_Attività 1_:
Indica se ciascuna affermazione concorda con il testo sulla sospensione dei treni in Serbia, rispondendo sì o no e citando alla lettera le parole del testo che lo stabiliscono.
(a) Lo stop totale del servizio è iniziato alle 4:15 del mattino del 23 maggio 2026.
(b) Anche sul tratto ungherese tra Szeged e Röszke i treni sono stati sospesi.
(c) Il crollo della pensilina alla stazione di Novi Sad ha causato la morte di 16 persone.
_Attività 2_:
Trascrivi per favore dal testo sulla sospensione dei treni in Serbia il brano compreso tra "La sospensione ha" e "Szeged e Röszke.", estremi inclusi.

_Testo in esame_:
§ §
Sabato mattina presto, Srbijavoz, l'operatore ferroviario statale serbo, ha sospeso tutti i servizi ferroviari in tutto il Paese, una decisione che ha interessato anche i collegamenti ferroviari al confine tra Ungheria e Serbia.

Secondo dailynewshungary.com, lo stop totale del servizio è iniziato alle 4:15 del mattino del 23 maggio 2026; Srbijavoz ha annunciato che il traffico sarebbe rimasto sospeso per un periodo non specificato. L'operatore non ha fornito spiegazioni dettagliate in merito alla misura.

La sospensione ha inoltre causato disagi ai trasporti internazionali e transfrontalieri. I media serbi citati dal Daily News Hungary hanno riferito che un treno in viaggio dalla città costiera montenegrina di Bar verso Belgrado è stato fermato a Požega e che i passeggeri sarebbero stati trasferiti su autobus per il resto del tragitto.

Il servizio di informazione ferroviaria ungherese Mávinform ha comunicato che anche i treni passeggeri sono stati sospesi tra Röszke e Subotica, poiché le ferrovie serbe hanno interrotto il traffico passeggeri a tempo indeterminato. Il servizio ferroviario ha continuato a funzionare regolarmente sul tratto ungherese tra Szeged e Röszke.

I rapporti disponibili si sono concentrati principalmente sui servizi passeggeri, ma una sospensione a livello nazionale delle operazioni ferroviarie solleverebbe interrogativi anche per quanto riguarda i flussi merci attraverso la Serbia, compresi i corridoi internazionali che collegano i Balcani con l'Europa centrale.

La chiusura è avvenuta poche ore prima di un'importante manifestazione antigovernativa nel centro di Belgrado. France24, citando l'AFP, ha riferito che decine di migliaia di manifestanti si sono radunati in piazza Slavija per rinnovare le richieste di elezioni anticipate. La protesta è stata guidata dal movimento studentesco, che è diventato la forza trainante delle manifestazioni anticorruzione in Serbia.

Il movimento di protesta è nato in seguito al crollo, avvenuto il 1° novembre 2024, di una pensilina recentemente ristrutturata alla stazione ferroviaria di Novi Sad, che ha causato la morte di 16 persone e lasciato un'altra persona paralizzata in modo permanente. Il disastro ha scatenato l'indignazione dell'opinione pubblica per i presunti casi di corruzione e negligenza nei progetti infrastrutturali statali.

Secondo France24, le richieste di un’indagine trasparente sulla tragedia di Novi Sad si sono nel frattempo trasformate in richieste più ampie di elezioni anticipate. Una delle manifestanti citate dall’AFP, Andjela, studentessa di architettura di 24 anni, ha affermato che l’obiettivo era dimostrare che il movimento non si era fermato. Il pensionato Zoran Savic ha dichiarato all’AFP che la Serbia deve diventare uno Stato democratico in cui lo Stato di diritto sia applicato in modo uguale a tutti.
§ §
_I dati_:
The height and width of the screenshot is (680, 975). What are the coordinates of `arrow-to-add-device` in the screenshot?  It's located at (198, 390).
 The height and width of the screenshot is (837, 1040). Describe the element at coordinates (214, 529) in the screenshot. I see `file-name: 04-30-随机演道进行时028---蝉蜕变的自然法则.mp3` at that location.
§ §
_Risposta 1_:
(a) Sì: «lo stop totale del servizio è iniziato alle 4:15 del mattino del 23 maggio 2026»
(b) No: «Il servizio ferroviario ha continuato a funzionare regolarmente sul tratto ungherese tra Szeged e Röszke.»
(c) Sì: «che ha causato la morte di 16 persone»

_Risposta 2_:
La sospensione ha inoltre causato disagi ai trasporti internazionali e transfrontalieri. I media serbi citati dal Daily News Hungary hanno riferito che un treno in viaggio dalla città costiera montenegrina di Bar verso Belgrado è stato fermato a Požega e che i passeggeri sarebbero stati trasferiti su autobus per il resto del tragitto.

Il servizio di informazione ferroviaria ungherese Mávinform ha comunicato che anche i treni passeggeri sono stati sospesi tra Röszke e Subotica, poiché le ferrovie serbe hanno interrotto il traffico passeggeri a tempo indeterminato. Il servizio ferroviario ha continuato a funzionare regolarmente sul tratto ungherese tra Szeged e Röszke.